# bugs



## sagesmommy (Sep 25, 2008)

ok i tried posting this b4 but i dont think it worked... does your hedgehog have to have meal worms or crickets? also, can you give them earth worms? Can you get freezed bugs so you dont have to raise them?


----------



## Melissa (Sep 19, 2008)

I feed my boys the freeze dried worms. I refuse to bring live bugs into my house! One of my rescues came with live ones and I almost DIED when I opened the container!

http://www.petco.com/product/9495/Fluke ... worms.aspx


----------



## sagesmommy (Sep 25, 2008)

haha! Yeah i dont know about the whole live bug thing!!!


----------



## sagesmommy (Sep 25, 2008)

thanks for that site! That is perfect!!


----------



## sagesmommy (Sep 25, 2008)

i got those freeze dried worms and well, she doesnt seem interested but, i am sure she will warm up to them!

Exercise instructions:
Copy the passage from the forum thread about feeding bugs to a hedgehog, starting at "ok i tried posting" and ending at "(Sep 19, 2008)". The entries below come from a different source.

Extracted records:
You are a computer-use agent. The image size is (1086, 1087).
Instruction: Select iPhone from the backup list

--

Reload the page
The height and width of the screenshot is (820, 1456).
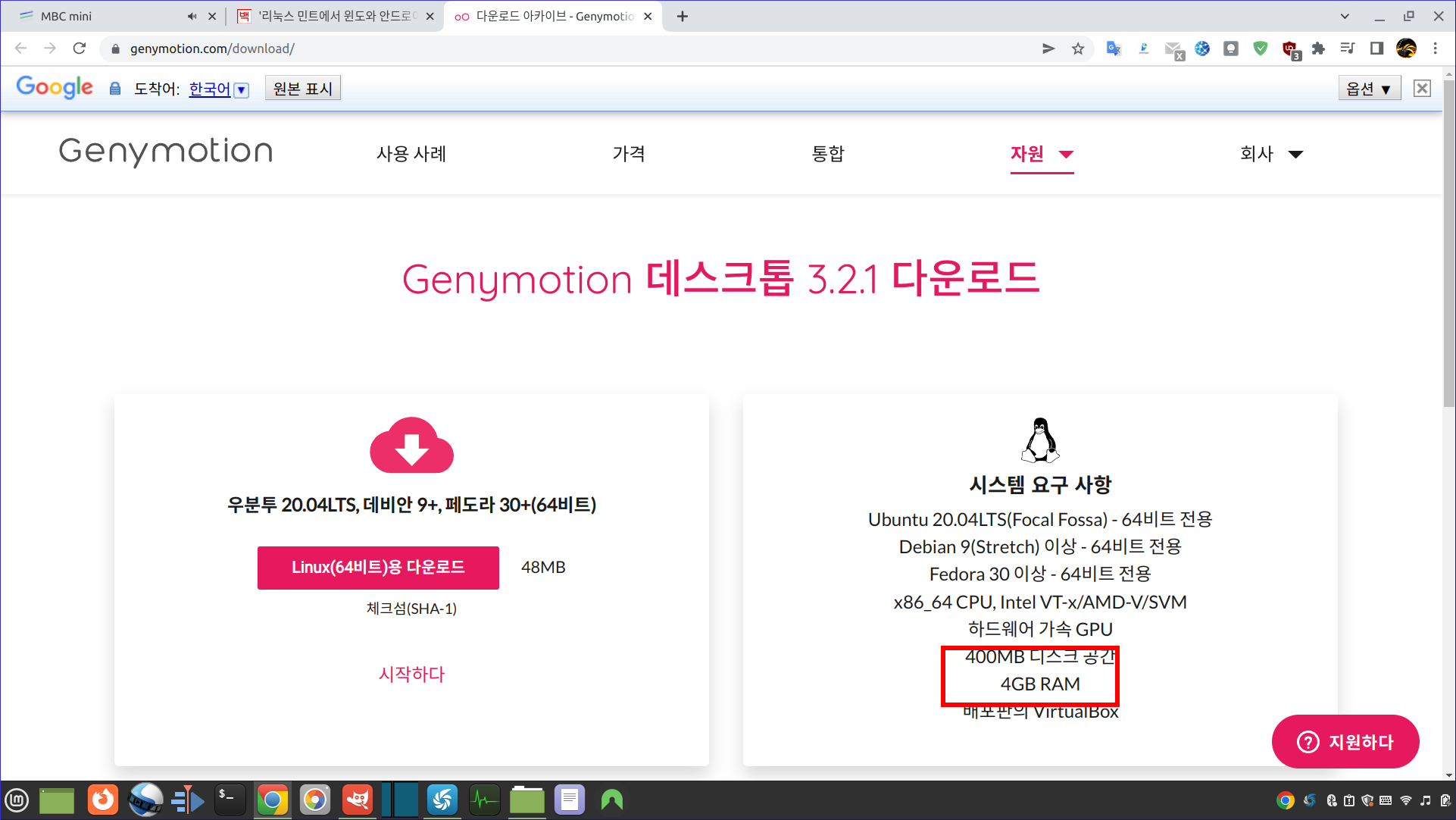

Task result:
ok i tried posting this b4 but i dont think it worked... does your hedgehog have to have meal worms or crickets? also, can you give them earth worms? Can you get freezed bugs so you dont have to raise them?


----------



## Melissa (Sep 19, 2008)